Despite the effort made to design and conduct an integrative investigation analyzing factors related to function and prognosis of HF, this study had some limitations that need to be acknowledged. In contrast to other studies with nontargeted approaches, the analytical strategy used here did not identify possible pathophysiological and prognostic markers that are unrelated to physical capacity, physical activity, and echocardiographic estimates of disease severity. Moreover, the samples analyzed in this study originated from a homogeneous cohort of elderly patients of European origin with severe HF from a single center, which might limit the external validity of the results. In addition, several potentially confounding features differed between the patient and the control group. Because the proximity extension assay used here to quantify the biomarkers does not allow an absolute quantification of the target proteins, translation into clinically relevant cutoff values is not possible. In addition, mainly because of the availability and quality of antibodies, there are several biomarkers associated with cardiovascular disease or inflammation that are not incorporated in the current multiplex PEA chip. Because the PEA is a form of widespan-targeted analysis, consisting of a curated panel of factors selected for potential relevance in the context of cardiovascular disease, bias is introduced into the analysis, in which inflammatory factors and markers known to be sensitive to cardiac stretch are highly enriched. Therefore, the networks generated could be biased toward these biological functions. Notwithstanding these limitations, we believe that our investigation contributes new understanding of the molecular networks linking the failing heart and the loss of peripheral function in patients with HF.

Conclusions

This study adds novel and important information about circulatory factors that might link the failing myocardium to the loss of peripheral function.
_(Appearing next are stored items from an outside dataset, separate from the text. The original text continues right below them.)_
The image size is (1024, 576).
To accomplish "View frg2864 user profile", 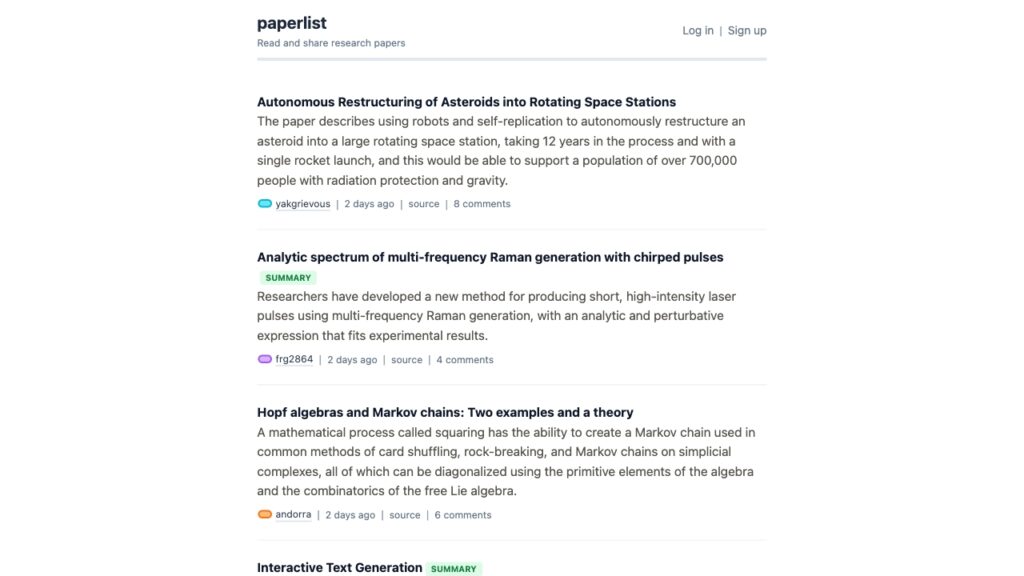I will coord(294,360).
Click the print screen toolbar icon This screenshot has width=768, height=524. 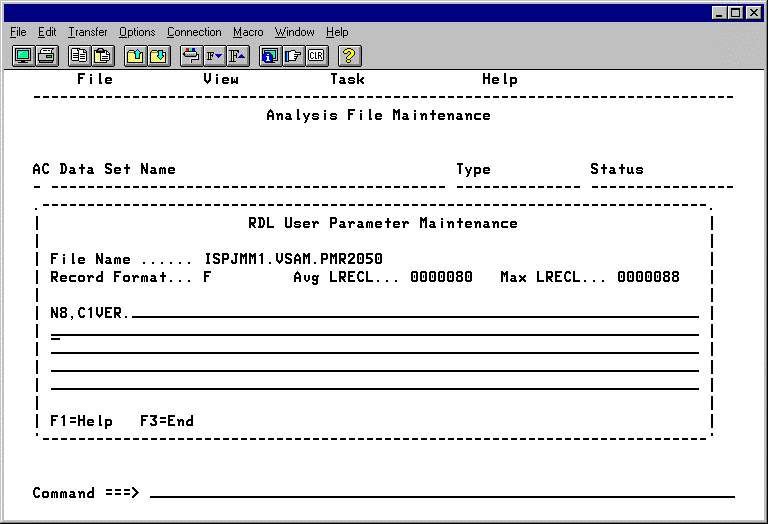[x=47, y=56]
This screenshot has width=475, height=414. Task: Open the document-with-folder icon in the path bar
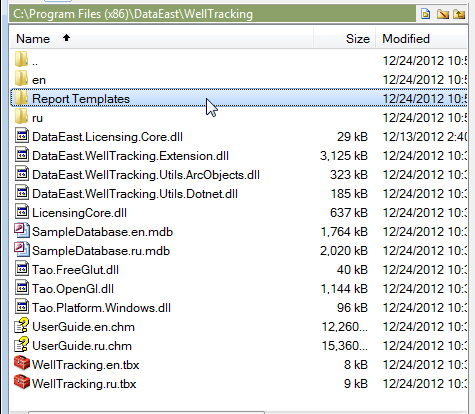pos(425,14)

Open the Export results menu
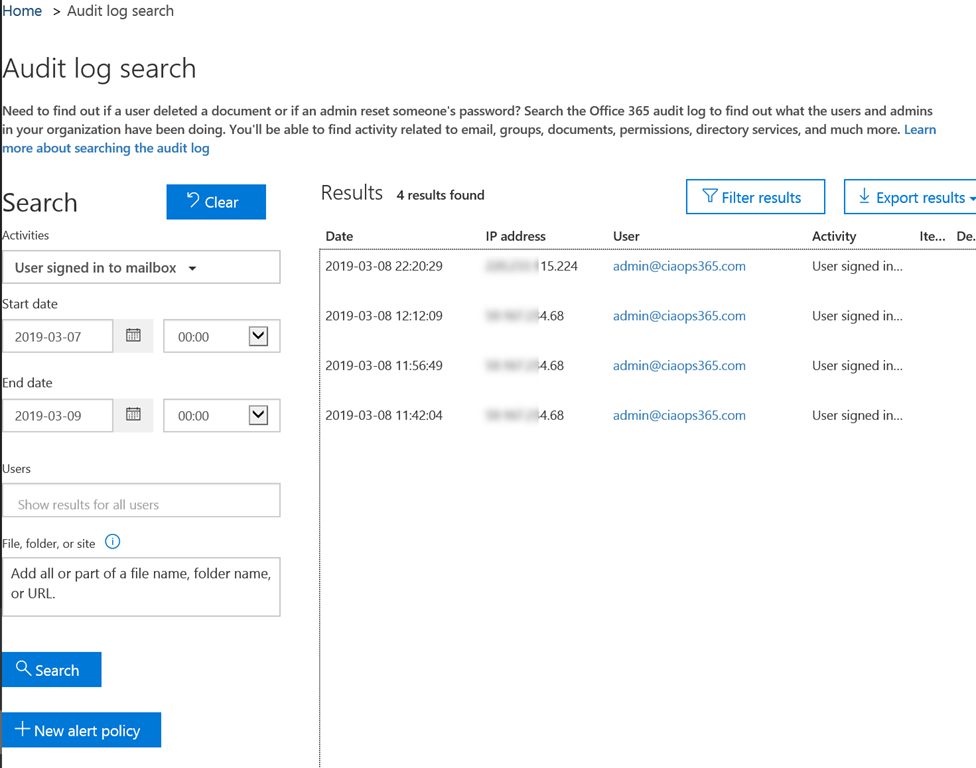[x=912, y=197]
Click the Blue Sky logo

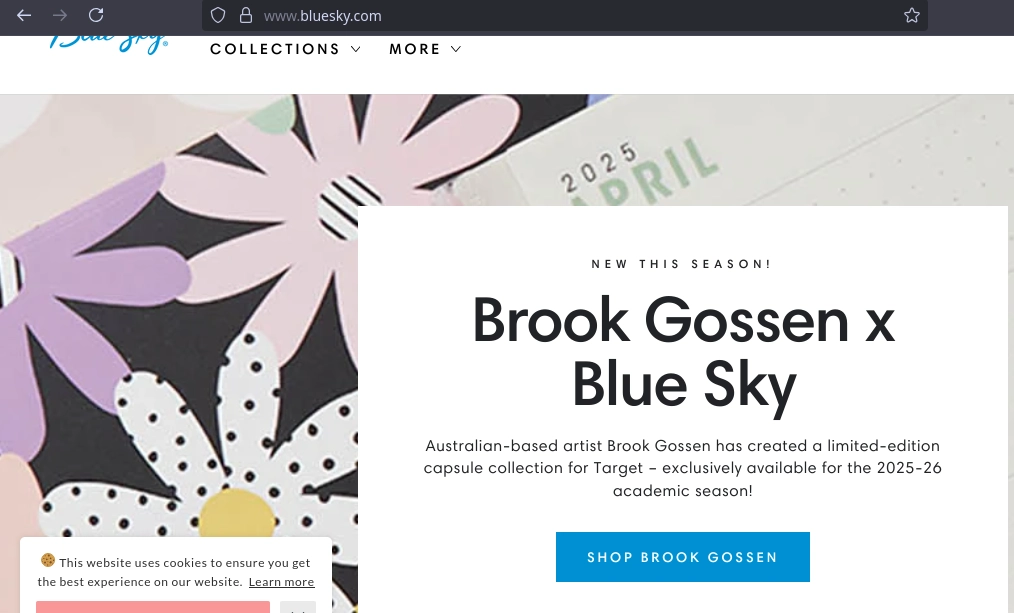click(109, 44)
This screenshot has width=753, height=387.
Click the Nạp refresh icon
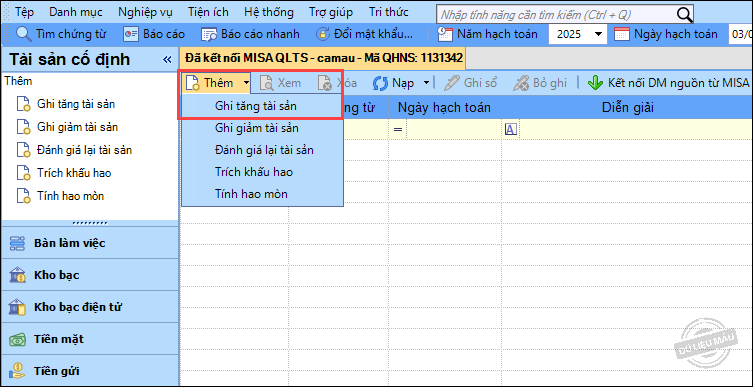pos(380,83)
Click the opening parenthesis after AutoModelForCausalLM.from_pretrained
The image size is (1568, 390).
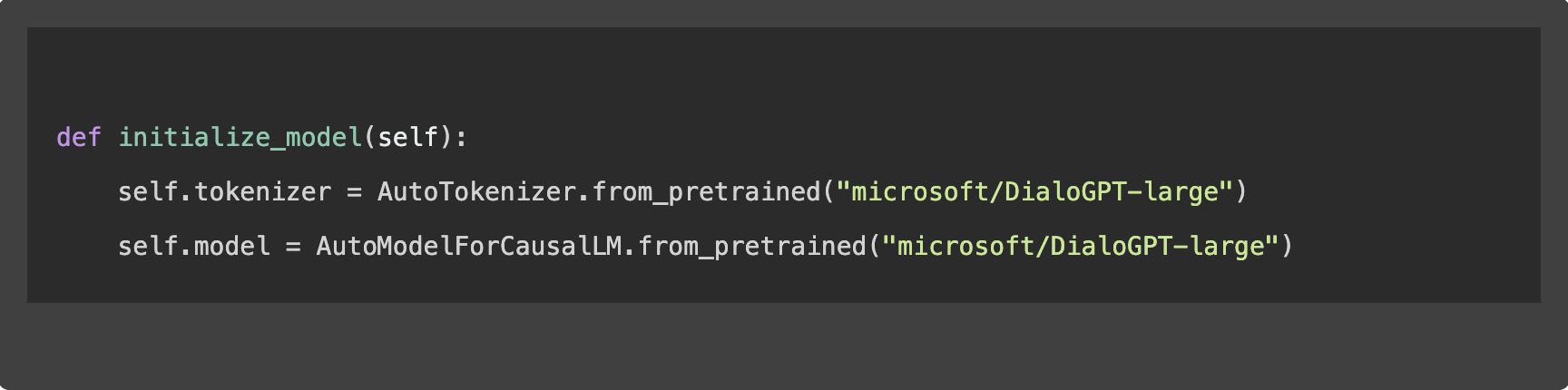click(x=874, y=246)
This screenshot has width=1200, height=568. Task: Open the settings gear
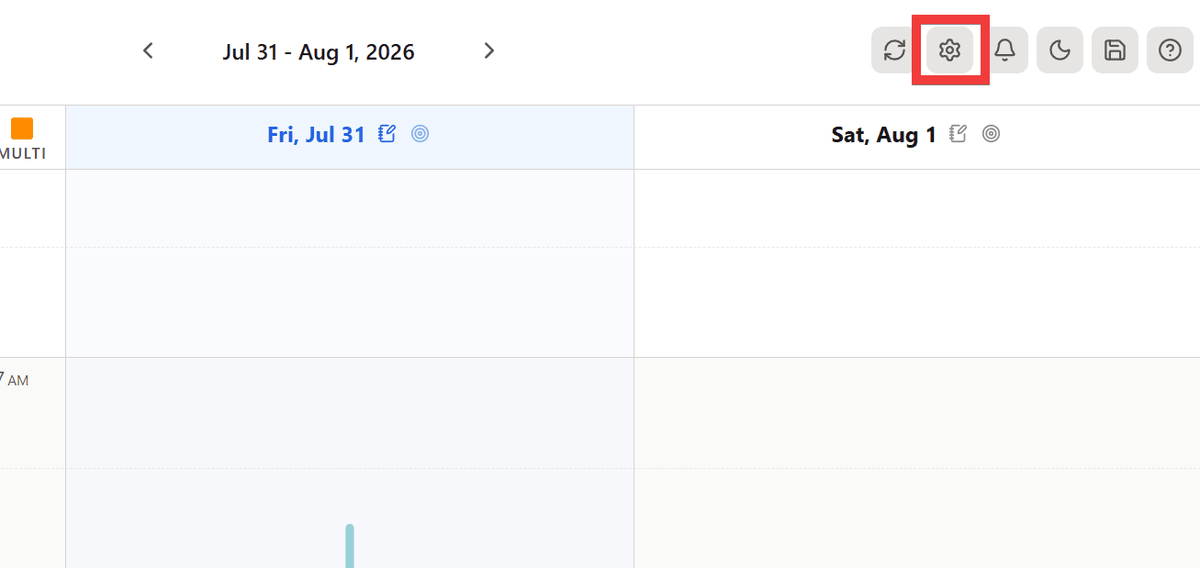tap(950, 51)
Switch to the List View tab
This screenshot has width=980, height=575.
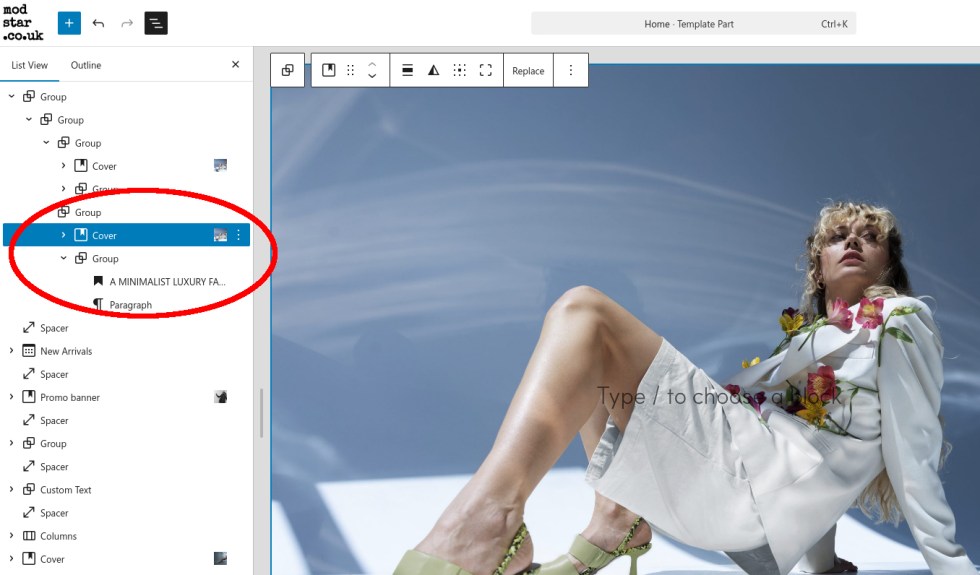29,65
We were able to identify several factors that likely participate in the central–peripheral pathogenesis of HF disease, using a systems biology approach relating echocardiographic assessment of myocardial function, physical capacity, and daily physical activity with the concentrations of circulatory factors that differed in patients with HF vs controls, and Cox regression analysis of mortality. Some of these factors are well-known, validated biomarkers for HF (NT-proBNP, TNF-alpha, and ST2), while others are either relatively or completely new in this field (GDF15, TfR1, and Gal-4). Overall, these findings support the importance of systemic circulatory factors linked to hemodynamic systemic stress and inflammatory responses in the pathogenesis and progress of HF disease.